(Data extracted from a collection)
--------

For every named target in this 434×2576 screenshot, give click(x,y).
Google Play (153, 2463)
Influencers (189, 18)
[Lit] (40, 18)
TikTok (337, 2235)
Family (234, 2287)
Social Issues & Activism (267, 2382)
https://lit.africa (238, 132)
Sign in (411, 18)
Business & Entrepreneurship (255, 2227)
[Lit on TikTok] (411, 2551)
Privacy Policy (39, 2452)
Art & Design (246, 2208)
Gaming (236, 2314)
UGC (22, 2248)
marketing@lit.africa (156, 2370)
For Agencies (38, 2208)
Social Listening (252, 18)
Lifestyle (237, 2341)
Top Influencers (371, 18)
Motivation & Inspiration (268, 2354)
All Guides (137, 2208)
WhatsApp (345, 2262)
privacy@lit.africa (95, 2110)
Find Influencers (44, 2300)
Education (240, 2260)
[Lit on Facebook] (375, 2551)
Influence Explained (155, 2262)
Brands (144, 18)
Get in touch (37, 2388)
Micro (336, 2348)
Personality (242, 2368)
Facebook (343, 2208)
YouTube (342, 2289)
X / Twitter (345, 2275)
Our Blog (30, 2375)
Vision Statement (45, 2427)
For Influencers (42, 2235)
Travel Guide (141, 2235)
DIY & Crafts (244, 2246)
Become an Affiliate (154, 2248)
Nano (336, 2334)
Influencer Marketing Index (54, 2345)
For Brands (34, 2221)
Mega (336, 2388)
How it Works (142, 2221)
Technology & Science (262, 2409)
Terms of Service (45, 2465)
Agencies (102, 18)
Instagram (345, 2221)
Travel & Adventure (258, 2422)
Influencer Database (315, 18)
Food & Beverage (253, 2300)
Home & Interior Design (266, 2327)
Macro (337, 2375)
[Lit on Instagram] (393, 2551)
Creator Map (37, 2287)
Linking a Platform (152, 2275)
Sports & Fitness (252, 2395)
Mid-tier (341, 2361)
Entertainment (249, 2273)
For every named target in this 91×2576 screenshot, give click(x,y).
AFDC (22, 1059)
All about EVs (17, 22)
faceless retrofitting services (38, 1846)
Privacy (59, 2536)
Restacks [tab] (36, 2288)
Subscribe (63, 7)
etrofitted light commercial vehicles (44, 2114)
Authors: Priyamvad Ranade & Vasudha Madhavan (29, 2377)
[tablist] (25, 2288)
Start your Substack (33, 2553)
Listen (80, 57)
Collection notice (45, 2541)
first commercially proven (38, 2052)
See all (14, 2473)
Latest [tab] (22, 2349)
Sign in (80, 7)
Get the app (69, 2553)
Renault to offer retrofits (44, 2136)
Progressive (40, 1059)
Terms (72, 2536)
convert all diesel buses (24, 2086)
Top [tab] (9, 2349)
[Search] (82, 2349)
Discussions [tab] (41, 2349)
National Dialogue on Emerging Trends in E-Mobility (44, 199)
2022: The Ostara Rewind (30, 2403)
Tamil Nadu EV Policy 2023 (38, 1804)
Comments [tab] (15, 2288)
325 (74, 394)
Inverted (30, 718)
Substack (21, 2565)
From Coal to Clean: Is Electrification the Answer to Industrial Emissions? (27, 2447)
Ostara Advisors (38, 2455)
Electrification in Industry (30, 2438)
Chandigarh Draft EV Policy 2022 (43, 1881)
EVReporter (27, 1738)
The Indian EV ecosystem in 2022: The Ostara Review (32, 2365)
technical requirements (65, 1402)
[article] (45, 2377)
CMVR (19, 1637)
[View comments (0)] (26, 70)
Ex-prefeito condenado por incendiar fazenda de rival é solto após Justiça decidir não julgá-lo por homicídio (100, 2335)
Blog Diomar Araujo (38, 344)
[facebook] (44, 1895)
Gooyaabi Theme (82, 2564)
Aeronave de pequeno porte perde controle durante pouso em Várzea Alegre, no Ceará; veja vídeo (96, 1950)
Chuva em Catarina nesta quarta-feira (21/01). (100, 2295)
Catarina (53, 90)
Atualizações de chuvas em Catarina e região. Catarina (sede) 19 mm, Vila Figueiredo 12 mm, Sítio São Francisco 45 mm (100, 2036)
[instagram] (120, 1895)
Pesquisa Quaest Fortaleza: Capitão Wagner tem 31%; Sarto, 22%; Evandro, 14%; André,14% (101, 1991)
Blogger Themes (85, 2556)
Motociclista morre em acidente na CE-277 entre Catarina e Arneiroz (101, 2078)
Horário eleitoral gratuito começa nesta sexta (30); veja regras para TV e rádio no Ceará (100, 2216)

--------

What this task involves -> The output should be a character-exact copy of all entries.

Exercise response ->
For every named target in this 434×2576 screenshot, give click(x,y).
Google Play (153, 2463)
Influencers (189, 18)
[Lit] (40, 18)
TikTok (337, 2235)
Family (234, 2287)
Social Issues & Activism (267, 2382)
https://lit.africa (238, 132)
Sign in (411, 18)
Business & Entrepreneurship (255, 2227)
[Lit on TikTok] (411, 2551)
Privacy Policy (39, 2452)
Art & Design (246, 2208)
Gaming (236, 2314)
UGC (22, 2248)
marketing@lit.africa (156, 2370)
For Agencies (38, 2208)
Social Listening (252, 18)
Lifestyle (237, 2341)
Top Influencers (371, 18)
Motivation & Inspiration (268, 2354)
All Guides (137, 2208)
WhatsApp (345, 2262)
privacy@lit.africa (95, 2110)
Find Influencers (44, 2300)
Education (240, 2260)
[Lit on Facebook] (375, 2551)
Influence Explained (155, 2262)
Brands (144, 18)
Get in touch (37, 2388)
Micro (336, 2348)
Personality (242, 2368)
Facebook (343, 2208)
YouTube (342, 2289)
X / Twitter (345, 2275)
Our Blog (30, 2375)
Vision Statement (45, 2427)
For Influencers (42, 2235)
Travel Guide (141, 2235)
DIY & Crafts (244, 2246)
Become an Affiliate (154, 2248)
Nano (336, 2334)
Influencer Marketing Index (54, 2345)
For Brands (34, 2221)
Mega (336, 2388)
How it Works (142, 2221)
Technology & Science (262, 2409)
Terms of Service (45, 2465)
Agencies (102, 18)
Instagram (345, 2221)
Travel & Adventure (258, 2422)
Influencer Database (315, 18)
Food & Beverage (253, 2300)
Home & Interior Design (266, 2327)
Macro (337, 2375)
[Lit on Instagram] (393, 2551)
Creator Map (37, 2287)
Linking a Platform (152, 2275)
Sports & Fitness (252, 2395)
Mid-tier (341, 2361)
Entertainment (249, 2273)
For every named target in this 91×2576 screenshot, give click(x,y).
AFDC (22, 1059)
All about EVs (17, 22)
faceless retrofitting services (38, 1846)
Privacy (59, 2536)
Restacks [tab] (36, 2288)
Subscribe (63, 7)
etrofitted light commercial vehicles (44, 2114)
Authors: Priyamvad Ranade & Vasudha Madhavan (29, 2377)
[tablist] (25, 2288)
Start your Substack (33, 2553)
Listen (80, 57)
Collection notice (45, 2541)
first commercially proven (38, 2052)
See all (14, 2473)
Latest [tab] (22, 2349)
Sign in (80, 7)
Get the app (69, 2553)
Renault to offer retrofits (44, 2136)
Progressive (40, 1059)
Terms (72, 2536)
convert all diesel buses (24, 2086)
Top [tab] (9, 2349)
[Search] (82, 2349)
Discussions [tab] (41, 2349)
National Dialogue on Emerging Trends in E-Mobility (44, 199)
2022: The Ostara Rewind (30, 2403)
Tamil Nadu EV Policy 2023 (38, 1804)
Comments [tab] (15, 2288)
325 (74, 394)
Inverted (30, 718)
Substack (21, 2565)
From Coal to Clean: Is Electrification the Answer to Industrial Emissions? (27, 2447)
Ostara Advisors (38, 2455)
Electrification in Industry (30, 2438)
Chandigarh Draft EV Policy 2022 (43, 1881)
EVReporter (27, 1738)
The Indian EV ecosystem in 2022: The Ostara Review (32, 2365)
technical requirements (65, 1402)
[article] (45, 2377)
CMVR (19, 1637)
[View comments (0)] (26, 70)
Ex-prefeito condenado por incendiar fazenda de rival é solto após Justiça decidir não julgá-lo por homicídio (100, 2335)
Blog Diomar Araujo (38, 344)
[facebook] (44, 1895)
Gooyaabi Theme (82, 2564)
Aeronave de pequeno porte perde controle durante pouso em Várzea Alegre, no Ceará; veja vídeo (96, 1950)
Chuva em Catarina nesta quarta-feira (21/01). (100, 2295)
Catarina (53, 90)
Atualizações de chuvas em Catarina e região. Catarina (sede) 19 mm, Vila Figueiredo 12 mm, Sítio São Francisco 45 mm (100, 2036)
[instagram] (120, 1895)
Pesquisa Quaest Fortaleza: Capitão Wagner tem 31%; Sarto, 22%; Evandro, 14%; André,14% (101, 1991)
Blogger Themes (85, 2556)
Motociclista morre em acidente na CE-277 entre Catarina e Arneiroz (101, 2078)
Horário eleitoral gratuito começa nesta sexta (30); veja regras para TV e rádio no Ceará (100, 2216)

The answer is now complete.